The Register has reported a vulnerability in the programming of GBTQ dating app Jack’d which may expose private images to attackers.
Researcher Oliver Hough discovered the issue around three months ago, but reportedly struggled to contact developers in order to rectify the problem.
GDI reached out to Mark Girolamo, CEO & CFO at Online-Buddies, who said: “Our tech team is aware of the photo vulnerability and has already programmed the changes for this fix. They will deploy the fix this Thursday, February 7.”
There is no straightforward way for hackers to find out which profiles link to which private images, though “educated guesses” may be possible.
San Francisco-based reporter Sean Nichols writes: “The app should place strict access restrictions on which images should be viewable, so that if one user allows another user to see a [picture], only the receiver should be allowed to see it.”

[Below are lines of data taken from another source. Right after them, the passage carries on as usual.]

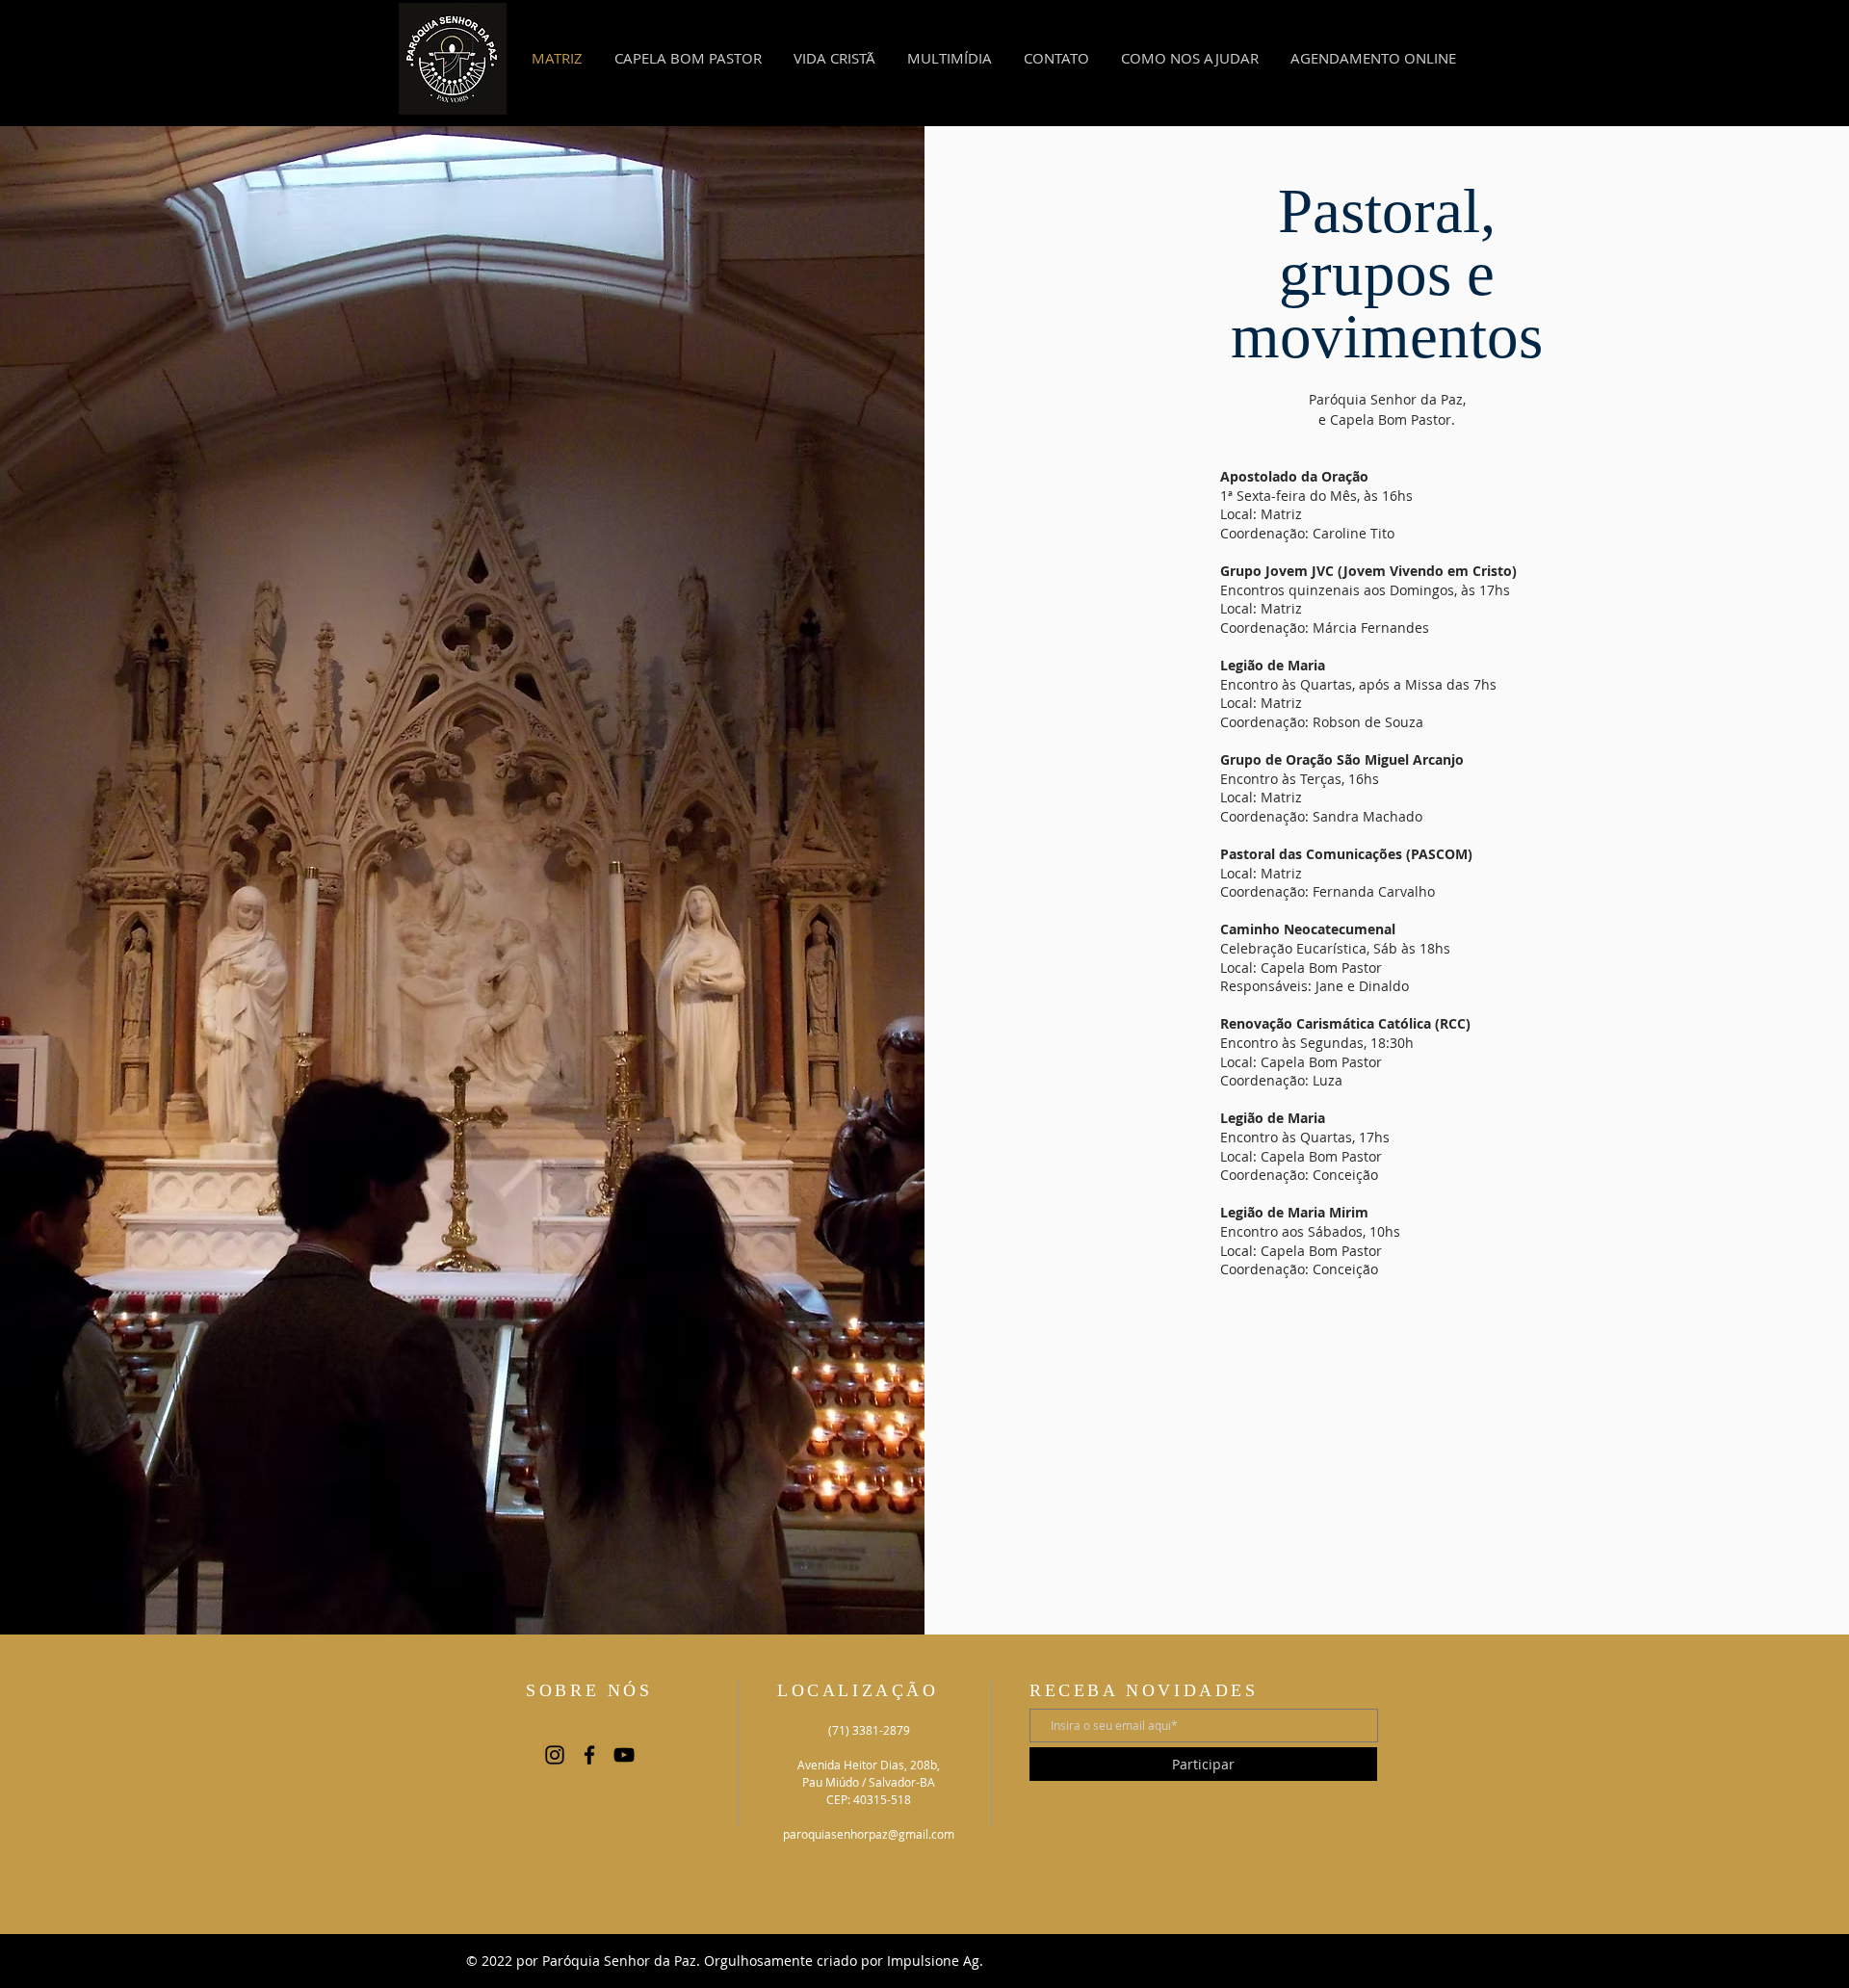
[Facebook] (589, 1754)
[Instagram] (554, 1754)
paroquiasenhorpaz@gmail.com (868, 1834)
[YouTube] (624, 1754)
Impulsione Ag (931, 1960)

Nichols suggests Jack’d users may wish to delete their private images until the stricter access restrictions have been implemented.
Security vulnerabilities on LGBTQ dating apps often create additional concern for consumers, as many users may not be public about their sexuality.
Grindr came under fire in 2018 for exposing HIV data to third party apps and, further, some were concerned that Chinese parent company Kunlun may be sharing information with the government.
In response, Grindr began hosting HIV/AIDS policy experts at a brand new summit in Los Angeles.